Matthew: "Who cares" is the perfect summation for the B plot. I don't think the writers cared about it. Was 50% of it cut for time? It must have been. All it amounted to was "the Doctor was up for an award. He didn't win." There is no context. We learn nothing about his character, or even about his opponents. We learn nothing about the state of medicine in this future world. It was the absolute nadir of useless filler, and this in a show that's become pretty bad at it these first few seasons.


Kevin: Again, not to spoil the conclusion, but this is the part of the episode that saves it from a one. Shimerman commits with body and soul as always. Watching Rom stand up to Quark was great. Wallace brings the same nasal energy to the part, and absurdity aside, him humming in the sack is comedy gold. In particular, watching Quark try to suss out the real motive behind Zek's transformation was great. Even if the plot is silly, I never thought Quark saw it that way or that Shimerman was phoning it in.

Matthew: I'm debating whether Quark licking the rules is enough to save this episode. It was indeed quite funny, and was easily the highlight of the episode. His incredulity, and even shaken faith in Zek, was well portrayed. Shimerman is obviously a pro's pro. He brings both funny and serious in exactly the proportions needed, every time. But I'm sorry, Kevin, this is one Zek performance too many for me. It's stopped being funny, interesting, or anything positive. Shawn's Zek was so grating and annoying here, I turned down the volume on my set while watching. Given nothing interesting to do or say, the performance stands solely on its own. And on its own, it is fingernails-on-a-chalkboard irritating.

Kevin: It was nice to see Bashir again get to be something other than a skirt chaser, and even though "pretending to not want what you really, really want even when you didn't expect to want it so much" is like page 3 of an acting textbook, I thought Siddig handled it well. The scenes of the crew alternately mocking and encouraging him were nice. The crew will never have the same rapport as TNG's cast, but I still bought all their interactions. Particularly, the scene with O'Brien played off of and built the thread of their friendship.

Matthew: I agree on the basic competence of the main cast, including Siddig El Fadil. The do the best they can with what they're given.

Production Values

Kevin: This is a bottle show except for Zek's shuttle and the wormhole scenes. I like the shuttle. I'm not the biggest fan of the wormhole scenes., it's hard not to check out. I will reiterate my love for Zek's old age make-up. When trying to age a human, it looks odd, but that many wrinkles on a Ferengi somehow really works.

Matthew: I agree the prophet scenes drag, as always. But they're not as bad as orb scenes! When you have two entire classes of scenes that regularly appear in episodes, yet that no one wants to see, I think you have problems that directors or production staff should address.


Kevin: I am going to shock everyone by giving this a two. Both plots are silly and/or undeveloped. That being said, in both plots, we got some nice acting and some nice comedy or character moments that keep this well above Move Along Home territory. That makes this a textbook 2 in my (text)book.

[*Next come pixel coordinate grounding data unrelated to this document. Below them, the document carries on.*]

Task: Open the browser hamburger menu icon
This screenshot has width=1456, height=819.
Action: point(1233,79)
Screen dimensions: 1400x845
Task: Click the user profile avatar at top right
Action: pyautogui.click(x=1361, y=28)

Matthew: I've talked myself into a 1. I acknowledge that there are some aspects of the show that aren't terrible. The same could be said of Move Along Home. Hey, even Hitler loved animals. But the total is so much less than the sum of its parts, and Zek is so irritating, that I feel I have to consider it as occupying the bottom decile of Trek. It's not so bad it's good (e.g. Spock's Brain). I just don't want to watch it (e.g. Move Along Home, Dark Page, The Thaw.) That makes our total a 3.